Trio
Animation, Video Game, AND Interactive
So, I saw a discussion the other day where someone was asking the group about “Interactive” Demos and queried whether or not there’s a significant difference to an Animation demo or a Video Game demo. I was kinda surprised when the majority of the group answered and said there’s no real difference between an Interactive demo and a Video Game demo.
And I had that moment. Y’know what I mean. That moment when you start in your head to say, “Actually…”…it was rising in my throat and I immediately stopped. I didn’t want to be THAT person in the comments section, especially in that group.
So instead of needling into someone else’s thread, I’m going to talk about it here.

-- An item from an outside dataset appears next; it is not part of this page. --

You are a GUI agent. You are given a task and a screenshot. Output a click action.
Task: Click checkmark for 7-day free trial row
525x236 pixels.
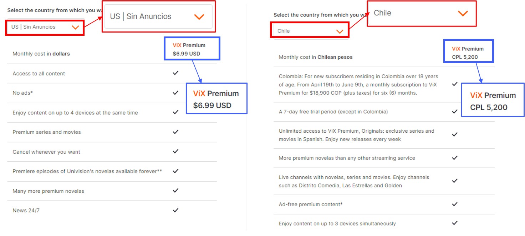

Because positioning is business and I am not here to debate about semantics (though, I could and you’d probably be bored to tears), I am here to talk about business. So let’s do it.
Why does this even matter??
Actors love to collapse categories.
“Commercial is commercial.”
“Character is character.”
“Interactive is basically video games.”
But buyers do not collapse categories. Buyers filter and search and label and sort. If you blur distinctions, you make their job harder. And when you make a buyer’s job harder, they move on. What do I ALWAYS SAY? “SPECIFICITY AND CLARITY MATTER.” So I’m gonna define the buckets the way that I DO. I’m not saying there’s no other way to do this. But because this was brought up between voiceover colleagues, I wanna share MY way of doing it.
Animation
Animation is designed to be watched. TV series. Streaming. Films. Web cartoons. Your job in animation is to carry story.
You need:
Emotional arcs
Specific relationships
Distinct character silhouettes
Timing
Acting that holds up across a scene
The audience observes you. The animators observe you. You are the heart of these characters and choices.
Video Games
Video games are interactive systems. The player interprets you.
That means:
Lines are modular
Emotional continuity can be broken
You may record isolated efforts, reactions, and wilds
Combat stamina matters (hell, all stamina matters)
Subtle tension matters
Consistency across non-linear storytelling matters
Video game acting isn’t just “loud animation”, it’s mechanical storytelling. You’re performing inside design architecture and are meant to be interacted with not just watched.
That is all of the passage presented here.